(WORK TO BE COMPLETED): What you print must match the data line for line.

(Data items)
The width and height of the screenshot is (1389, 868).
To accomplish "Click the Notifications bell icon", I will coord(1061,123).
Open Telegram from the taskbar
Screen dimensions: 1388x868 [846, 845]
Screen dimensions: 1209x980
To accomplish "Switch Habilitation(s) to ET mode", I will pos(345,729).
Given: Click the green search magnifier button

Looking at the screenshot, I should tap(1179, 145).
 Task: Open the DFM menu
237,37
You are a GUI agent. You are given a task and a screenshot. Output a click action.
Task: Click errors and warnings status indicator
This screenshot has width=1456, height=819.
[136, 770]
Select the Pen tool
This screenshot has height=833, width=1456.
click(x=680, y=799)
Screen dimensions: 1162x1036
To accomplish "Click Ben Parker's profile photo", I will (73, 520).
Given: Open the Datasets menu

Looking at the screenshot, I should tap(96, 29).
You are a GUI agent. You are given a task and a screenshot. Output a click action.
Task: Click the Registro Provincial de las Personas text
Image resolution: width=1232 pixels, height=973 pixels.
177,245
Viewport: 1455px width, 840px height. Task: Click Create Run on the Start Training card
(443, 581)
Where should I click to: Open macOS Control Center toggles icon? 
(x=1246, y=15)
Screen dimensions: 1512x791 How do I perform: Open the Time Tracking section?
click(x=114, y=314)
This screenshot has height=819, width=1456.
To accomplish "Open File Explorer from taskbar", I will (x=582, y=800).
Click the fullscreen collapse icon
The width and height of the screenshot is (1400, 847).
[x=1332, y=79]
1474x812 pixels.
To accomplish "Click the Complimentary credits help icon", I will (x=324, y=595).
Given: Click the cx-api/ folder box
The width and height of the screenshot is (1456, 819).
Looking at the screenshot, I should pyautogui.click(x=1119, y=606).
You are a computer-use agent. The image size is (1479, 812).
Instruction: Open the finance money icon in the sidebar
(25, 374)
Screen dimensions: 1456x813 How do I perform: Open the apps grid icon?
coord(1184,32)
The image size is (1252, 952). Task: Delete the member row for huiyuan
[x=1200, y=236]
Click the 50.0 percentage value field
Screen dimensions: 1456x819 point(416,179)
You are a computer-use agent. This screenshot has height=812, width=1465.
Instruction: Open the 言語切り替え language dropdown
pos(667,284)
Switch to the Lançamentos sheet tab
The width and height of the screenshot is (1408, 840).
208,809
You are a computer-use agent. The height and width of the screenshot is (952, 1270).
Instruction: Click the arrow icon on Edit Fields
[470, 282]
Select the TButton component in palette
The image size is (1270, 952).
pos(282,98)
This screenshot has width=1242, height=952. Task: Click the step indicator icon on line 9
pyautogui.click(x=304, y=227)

(FINISHED EXERCISE):
The width and height of the screenshot is (1389, 868).
To accomplish "Click the Notifications bell icon", I will coord(1061,123).
Open Telegram from the taskbar
Screen dimensions: 1388x868 [846, 845]
Screen dimensions: 1209x980
To accomplish "Switch Habilitation(s) to ET mode", I will pos(345,729).
Given: Click the green search magnifier button

Looking at the screenshot, I should tap(1179, 145).
 Task: Open the DFM menu
237,37
You are a GUI agent. You are given a task and a screenshot. Output a click action.
Task: Click errors and warnings status indicator
This screenshot has width=1456, height=819.
[136, 770]
Select the Pen tool
This screenshot has height=833, width=1456.
click(x=680, y=799)
Screen dimensions: 1162x1036
To accomplish "Click Ben Parker's profile photo", I will (73, 520).
Given: Open the Datasets menu

Looking at the screenshot, I should tap(96, 29).
You are a GUI agent. You are given a task and a screenshot. Output a click action.
Task: Click the Registro Provincial de las Personas text
Image resolution: width=1232 pixels, height=973 pixels.
177,245
Viewport: 1455px width, 840px height. Task: Click Create Run on the Start Training card
(443, 581)
Where should I click to: Open macOS Control Center toggles icon? 
(x=1246, y=15)
Screen dimensions: 1512x791 How do I perform: Open the Time Tracking section?
click(x=114, y=314)
This screenshot has height=819, width=1456.
To accomplish "Open File Explorer from taskbar", I will (x=582, y=800).
Click the fullscreen collapse icon
The width and height of the screenshot is (1400, 847).
[x=1332, y=79]
1474x812 pixels.
To accomplish "Click the Complimentary credits help icon", I will (x=324, y=595).
Given: Click the cx-api/ folder box
The width and height of the screenshot is (1456, 819).
Looking at the screenshot, I should pyautogui.click(x=1119, y=606).
You are a computer-use agent. The image size is (1479, 812).
Instruction: Open the finance money icon in the sidebar
(25, 374)
Screen dimensions: 1456x813 How do I perform: Open the apps grid icon?
coord(1184,32)
The image size is (1252, 952). Task: Delete the member row for huiyuan
[x=1200, y=236]
Click the 50.0 percentage value field
Screen dimensions: 1456x819 point(416,179)
You are a computer-use agent. This screenshot has height=812, width=1465.
Instruction: Open the 言語切り替え language dropdown
pos(667,284)
Switch to the Lançamentos sheet tab
The width and height of the screenshot is (1408, 840).
208,809
You are a computer-use agent. The height and width of the screenshot is (952, 1270).
Instruction: Click the arrow icon on Edit Fields
[470, 282]
Select the TButton component in palette
The image size is (1270, 952).
pos(282,98)
This screenshot has width=1242, height=952. Task: Click the step indicator icon on line 9
pyautogui.click(x=304, y=227)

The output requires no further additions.